Kids these days. Well, more specifically, kid stars these days. Just when you think we've gotten away with making people famous way, way too early, allowing the Jodie Fosters and Natalie Portmans of the world to grow up just fine, you get a Lindsay Lohan or Corey Haim or Amanda Bynes to break your heart all over again. And the crazy thing is, we keep making more of these kid stars. You'd think they might be able to make a system like the way they have stunt bears-- keep a few child stars in rotation to be lent out to studios for a few days for a film, then allow them to go back to normal lives that might give them a chance of growing up OK.

Without that system in place, though, the kid stars keep entering the mill, and the latest to join the fray is Ed Oxenbould, who will play no less than the title role in Alexander And The Terrible, Horrible, No-Good Very-Bad Day (via Deadline). That book by Judith Viorst and its mouthful of a title have been children's literature classics for decades since its publication in 1972, and Hollywood has been attempting to make it their own for seemingly just as long. Not long after we suggested Spike Jonze should make it, The Kids Are All Right director Lisa Cholodenko signed on to adapt Alexander for Fox, who had had the rights for years and were oh-so-slowly searching for a director. A year later Steve Carell signed on, but after that it fell victim to some fairly typical Hollywood shenanigans-- Fox lost interest, gave up the rights, Disney picked them up, then Cholodenko bailed, replaced by Cedar Rapids and Youth in Revolt helmer Miguel Arteta.
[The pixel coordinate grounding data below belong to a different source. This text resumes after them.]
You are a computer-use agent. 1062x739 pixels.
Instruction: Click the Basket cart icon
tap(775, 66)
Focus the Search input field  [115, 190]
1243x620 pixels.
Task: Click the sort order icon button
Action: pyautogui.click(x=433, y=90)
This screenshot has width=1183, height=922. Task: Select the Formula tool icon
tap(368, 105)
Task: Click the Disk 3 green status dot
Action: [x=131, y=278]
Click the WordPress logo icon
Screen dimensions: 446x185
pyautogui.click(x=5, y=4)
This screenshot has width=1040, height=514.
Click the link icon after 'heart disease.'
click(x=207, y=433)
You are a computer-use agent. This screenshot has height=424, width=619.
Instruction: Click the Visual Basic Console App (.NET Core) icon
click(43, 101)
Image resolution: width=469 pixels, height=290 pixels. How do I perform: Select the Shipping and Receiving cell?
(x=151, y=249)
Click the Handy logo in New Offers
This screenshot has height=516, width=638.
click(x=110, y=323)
Miraculously, Steve Carell hung on through all that chaos, and he's now joined by Jennifer Garner, presumably playing the mom who reassures Alexander that everybody has bad days, even people in Australia. As it turns out, Oxenbould ought to be pretty familiar with that country where Alexander swears he'll move after a bad day like this one-- his main credit is on the Australian teen soap Puberty Blues, in which he plays the irritating younger brother of lead character Debbie, naturally. You can spot him around the 2:30 mark in this full episode below, complaining about a rash on his legs. Sounds like a perfectly Alexander-like complaint, actually.